Sebenarnya dalam pembicaraan tatap muka pertama mereka dalam delapan bulan, Kamikawa mendesak pencabutan pembatasan impor yang diberlakukan Beijing pada produk makanan Jepang setelah kebocoran air Fukushima. Dia juga menyerukan pembebasan lebih awal tahanan Jepang di China.
Penangkapan seorang eksekutif yang memiliki koneksi baik dari perusahaan farmasi Jepang Astellas Pharma di China tahun lalu telah memberikan apa yang digambarkan oleh beberapa pejabat Tokyo sebagai efek yang cukup mengerikan pada bisnis. Ini berkontribusi pada penurunan investasi asing dan eksodus ekspatriat Jepang.

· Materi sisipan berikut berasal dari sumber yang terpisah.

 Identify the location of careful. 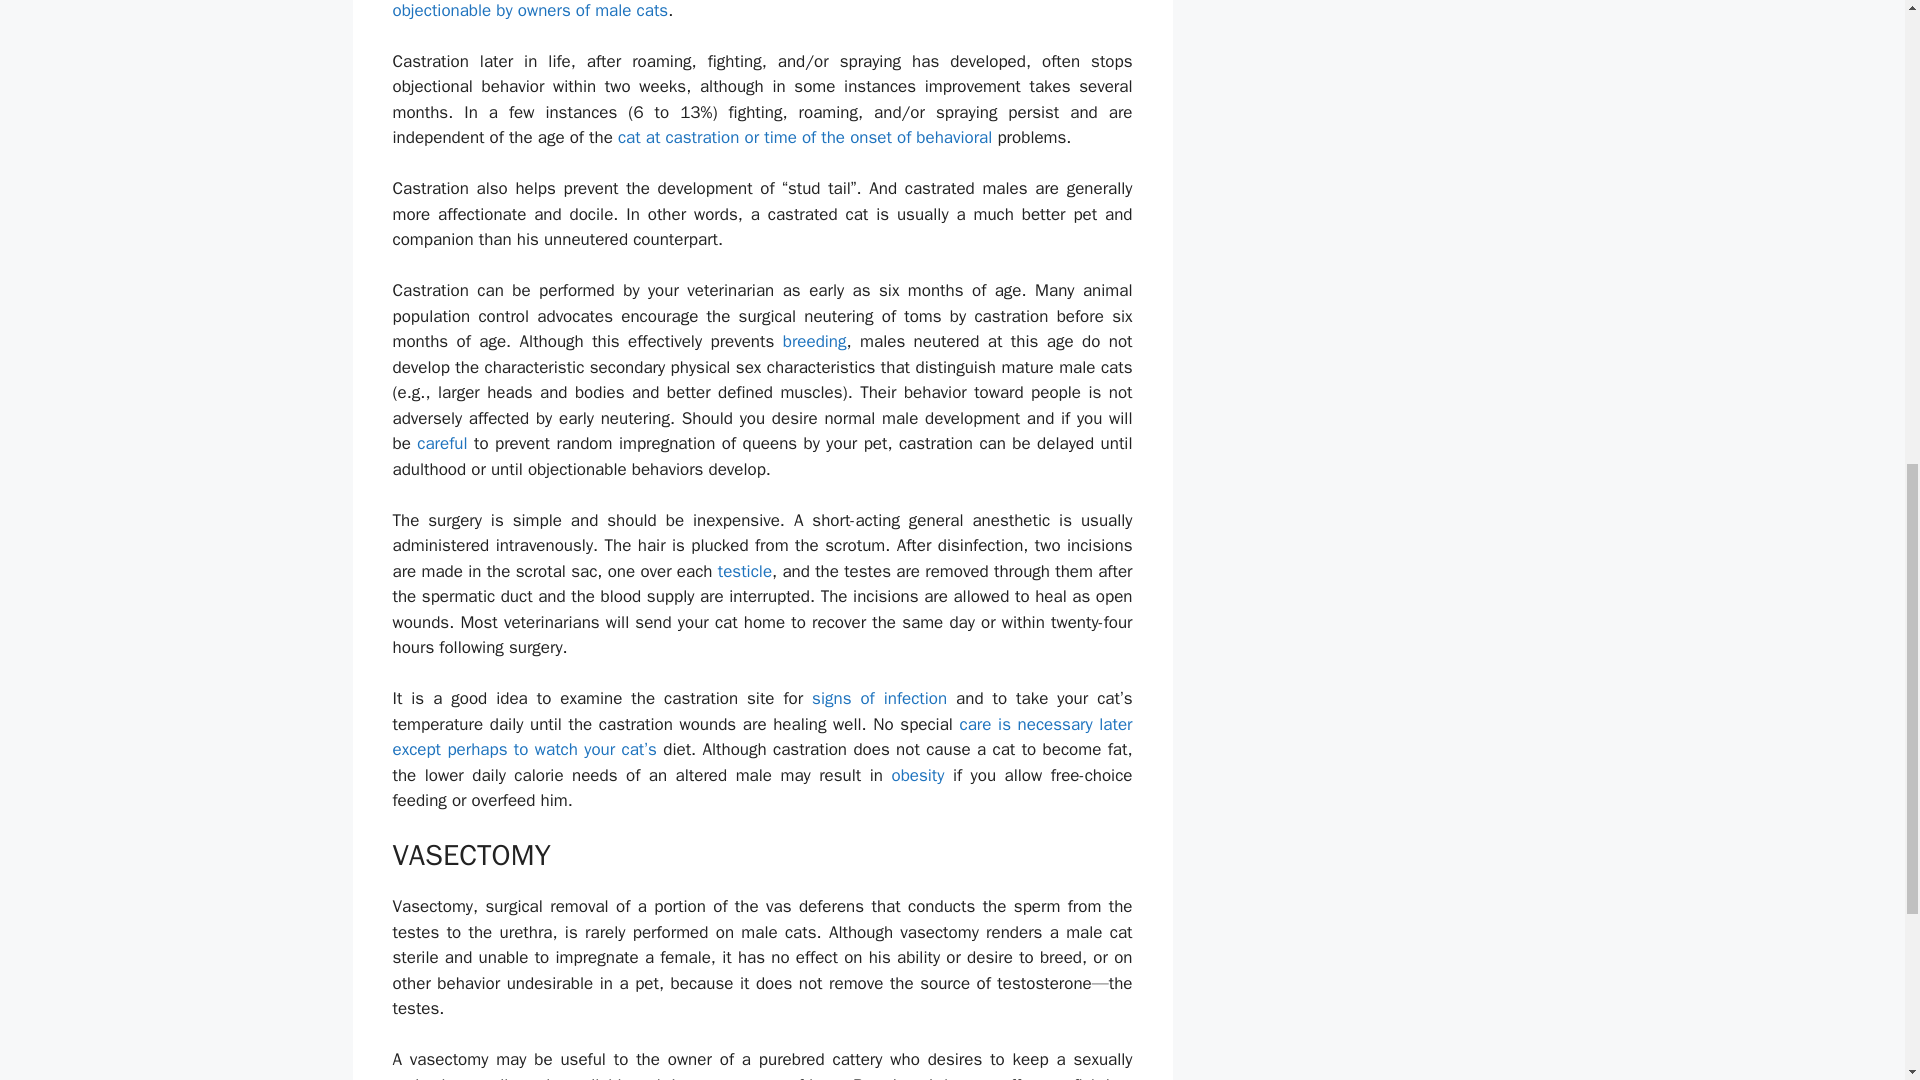
(441, 443).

“Sangat penting untuk menciptakan lingkungan yang membuat warga negara Jepang dan perusahaan Jepang dapat beroperasi di Tiongkok dengan tenang,” kata Kamikawa kepada Wang, menurut pernyataan yang dikeluarkan oleh Kementerian Luar Negeri Jepang.
Jepang, sekutu dekat AS, bersama dengan negara-negara G7 lainnya berusaha untuk menghentikan hubungan ekonominya dengan China di bidang-bidang strategis. Tokyo bersekutu dengan AS dalam pembatasan yang sedang berlangsung untuk mempersempit akses Beijing ke semikonduktor canggih.
Kamikawa memberi tahu Wang bahwa pembatasan ekspor semikonduktor Jepang tidak ditujukan ke negara tertentu. Ia menegaskan Jepang bersedia untuk menjaga komunikasi yang konstruktif tentang masalah tersebut dengan China.
“Kedua menteri mengatakan mereka akan berusaha membangun komunikasi rutin dan telah menyampaikan undangan bersama untuk mengunjungi negara masing-masing guna melanjutkan pembicaraan,” menurut Kementerian Luar Negeri Jepang.